[Exercise passage Boundary: Start]

A while back I blogged a bit about Richard Colling, an evangelical Christian, microbiologist and a supporter of the theory of evolution. The major item of controversy at the time was his book, Random Designer, which seeks to combine his Christian faith with his acceptance of evolution.
I’m going to blog my way through his book, because I think he expresses some important points for Christians who are considering how to respond to the issues raised by evolution and other scientific discoveries on the one hand and their understanding of scripture on the other. Dr. Colling is exceptionally well qualified to comment on these issues.
In this first post I just want to make some general remarks on his introduction. I share some experiences with Dr. Colling in encountering and dealing with the issue of evolution in a church environment. As I understand his theology, he comes from a Wesleyan background, and teaches at Olivet Nazarene University, thus Wesleyan theology provides some connection
But to a large extent we come at this from completely different perspectives which makes this very interesting reading. He encountered creationism in a debate between a creationist and an evolutionist at the University of Kansas, and was shocked at the poor arguments presented by the creationist (p. 6). I was a convinced young earth creationist until I encountered material on evolution and started to compare the quality with the creationist literature I’d grown up on. There was simply no comparison.

[Exercise passage Boundary: End]
[Entries supplied Boundary: Start]

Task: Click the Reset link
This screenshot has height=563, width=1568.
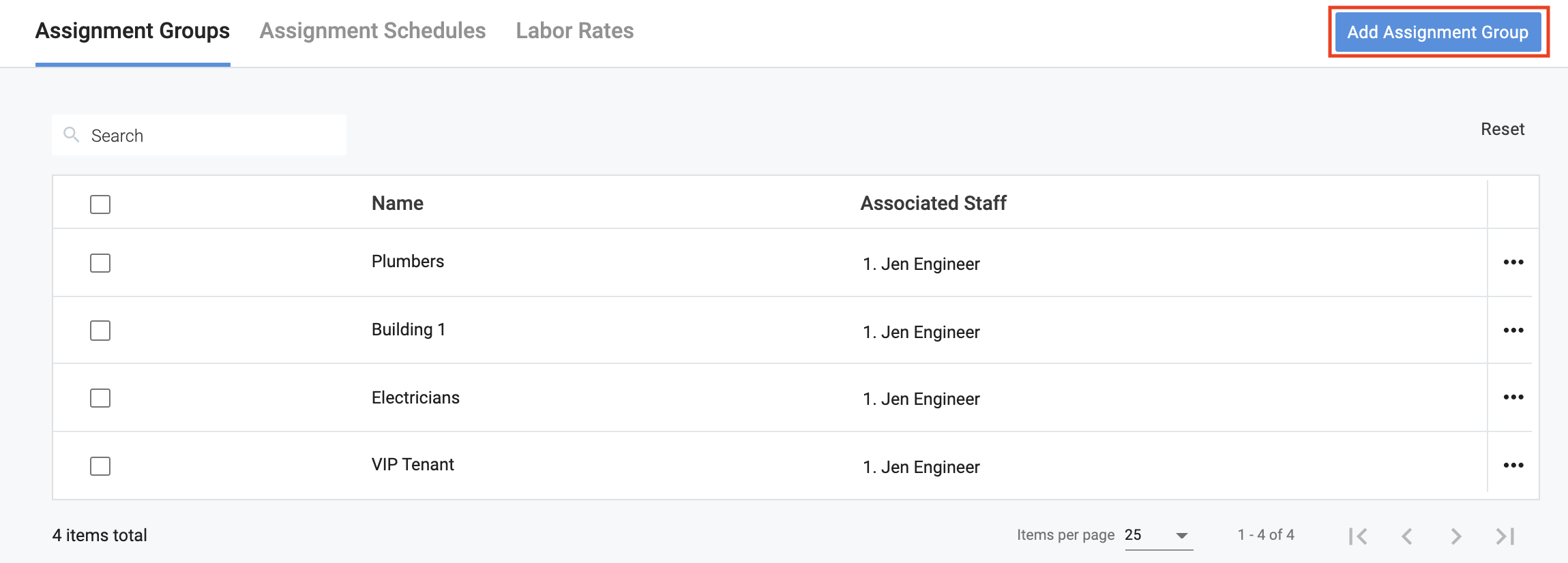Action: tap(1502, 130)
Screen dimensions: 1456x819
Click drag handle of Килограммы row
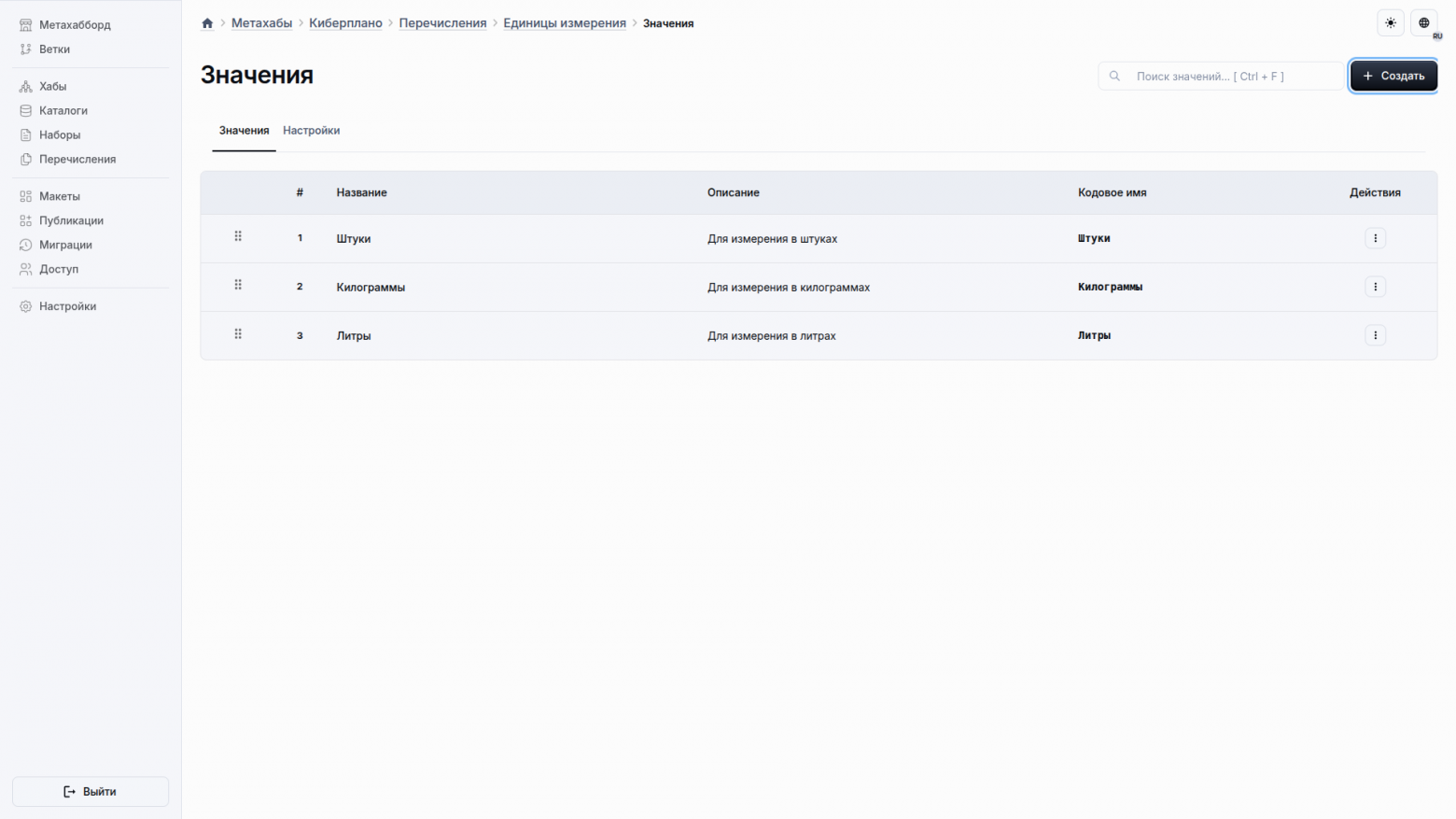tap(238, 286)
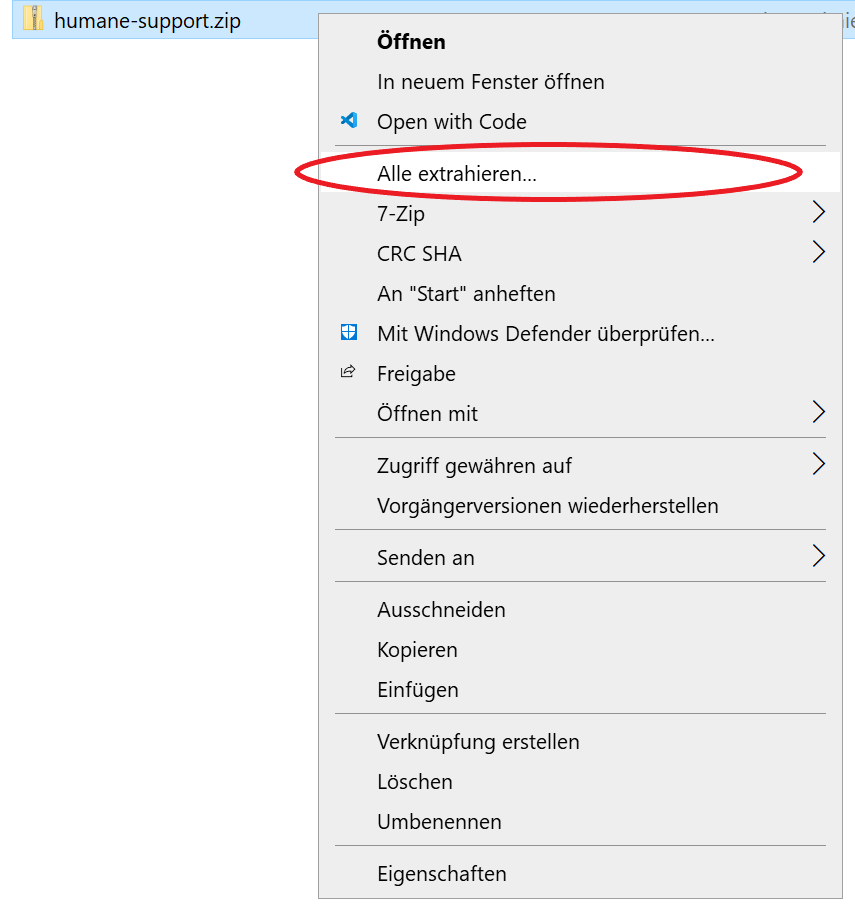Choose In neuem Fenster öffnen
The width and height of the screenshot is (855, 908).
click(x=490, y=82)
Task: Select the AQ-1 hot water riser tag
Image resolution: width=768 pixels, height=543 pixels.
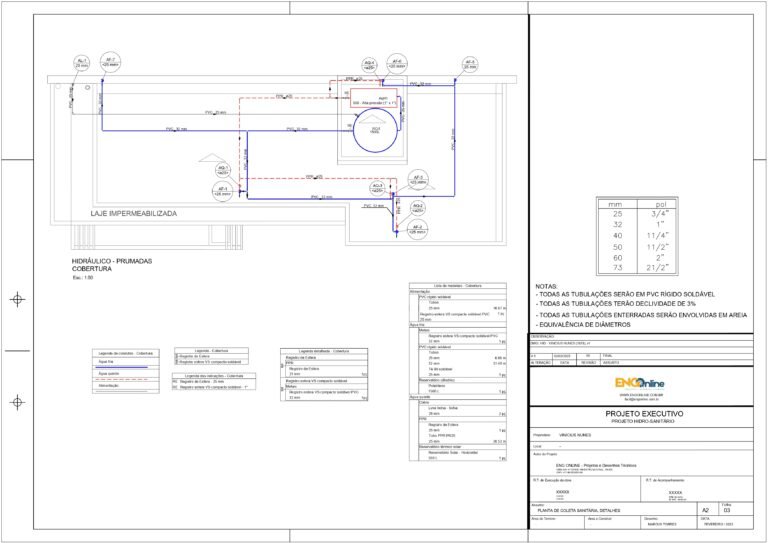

[Entries supplied Boundary: End]

Task list >>
a: Answer these questions about the blog post on Richard Colling's book:
(i) What is the title of Colling's book?
(ii) At which university does Colling teach?
(iii) At which university did Colling see a debate between a creationist and an evolutionist?
b: Can you extend the blog post on Richard Colling's book from the point where it stops?

Answers for this exercise >>
a:
(i) Random Designer
(ii) Olivet Nazarene University
(iii) The University of Kansas

b:
The following quote gives the flavor:
This book, then, contains the ideas and perspectives of one broadly trained scientist who is not satisfied with religious platitudes or scientific dogma. I am just like you, attempting to fit the pieces together. The goal is straightforward–to develop a personal faith and cultivate a close connection with God, while at the same time fully acknowledging the scientific laws and processes that plainly govern our existence. [emphasis in original]
I think this provides a valuable perspective for Christians. It is also hardly threatening. I will make a more complete evaluation as I continue reading, but thus far this looks like an excellent book to put into the hands of someone who is seriously asking questions about this issue.
On pages 16-17, in discussing science and faith, Dr. Colling makes a strong case for teaching evolution in public schools saying that it is “an integral component of biology.” He also emphasizes that evolution and atheism are not necessarily connected. “The problem arises,” he says, “when the interpretation and meanings of evolution are extended too far.”
At the conclusion of chapter 2, Dr. Colling has laid out the claim that evolution is not necessarily theistic or atheistic; those conclusions go beyond the actual science involved.
When next I blog, I’ll be looking at chapter 2, in which he discusses thermodynamics in a way that is very accessible to lay people. For all those who think the 2nd law means that evolution is impossible, Dr. Colling would disagree–he says that the 2nd law is essential to evolution.